Los convocantes de la manifestación de ayer para pedir la libertad de los presos independentistas saben perfectamente que su demanda no tiene, hoy por hoy, un interlocutor pertinente. Ni el Gobierno de Mariano Rajoy ni los jueces del Tribunal Supremo podrían intervenir en ningún Estado de derecho de ninguna democracia europea. El Gobierno porque los encarcelamientos no son de su competencia. Y los jueces porque no pueden atender las manifestaciones de la calle, por numerosas y festivas que sean.
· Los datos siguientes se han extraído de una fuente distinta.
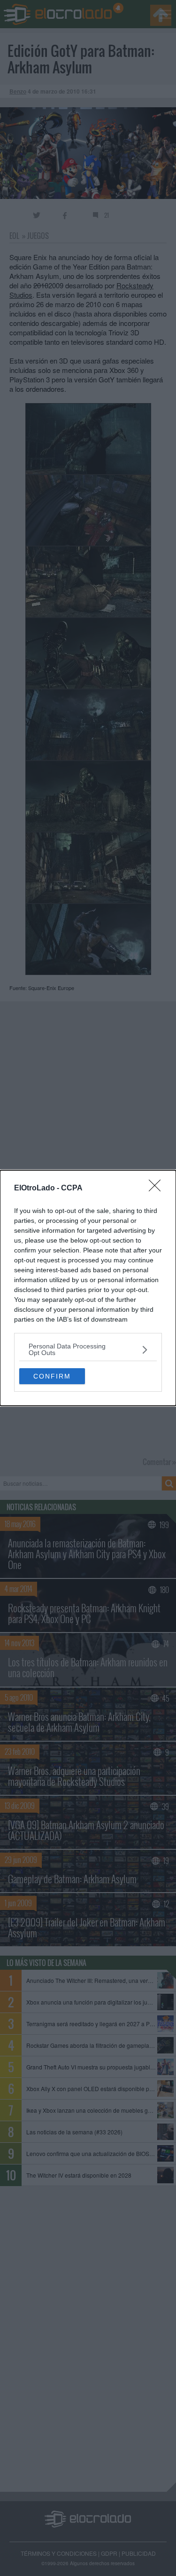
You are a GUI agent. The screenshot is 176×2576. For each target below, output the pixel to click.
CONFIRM (52, 1376)
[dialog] (88, 1288)
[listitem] (88, 1349)
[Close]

La de ayer, pues, fue más bien una marcha de consumo interno para mantener la unidad independentista que solo pervive ante lo que califican alegremente como una agresión del Estado. Pero no saca ni al independentismo, ni a la mayoría parlamentaria ni, en consecuencia, al Gobierno de Cataluña del callejón sin salida en el que se encuentra desde del pasado 20 de septiembre. Se puede lógicamente empatizar, como hicieron ayer cientos de miles de personas, con unos presos preventivos que, como tanto otros de manera recurrente, sufren de un severo correctivo antes de ser juzgados y lo hacen, además, en manos de una justicia a menudo excesivamente lenta, y no siempre por motivos garantistas. Pero nadie puede esperar que la marcha de ayer altere ni un milímetro la situación judicial de los encausados.

Los procedimientos judiciales, pase lo que pase con la extradición de Carles Puigdemont desde Alemania, no van a solucionar pues el problema en el que vive instalado el movimiento independentista desde el 1 de octubre: pretende gobernar unas instituciones sin respetar las leyes que las hacen posibles.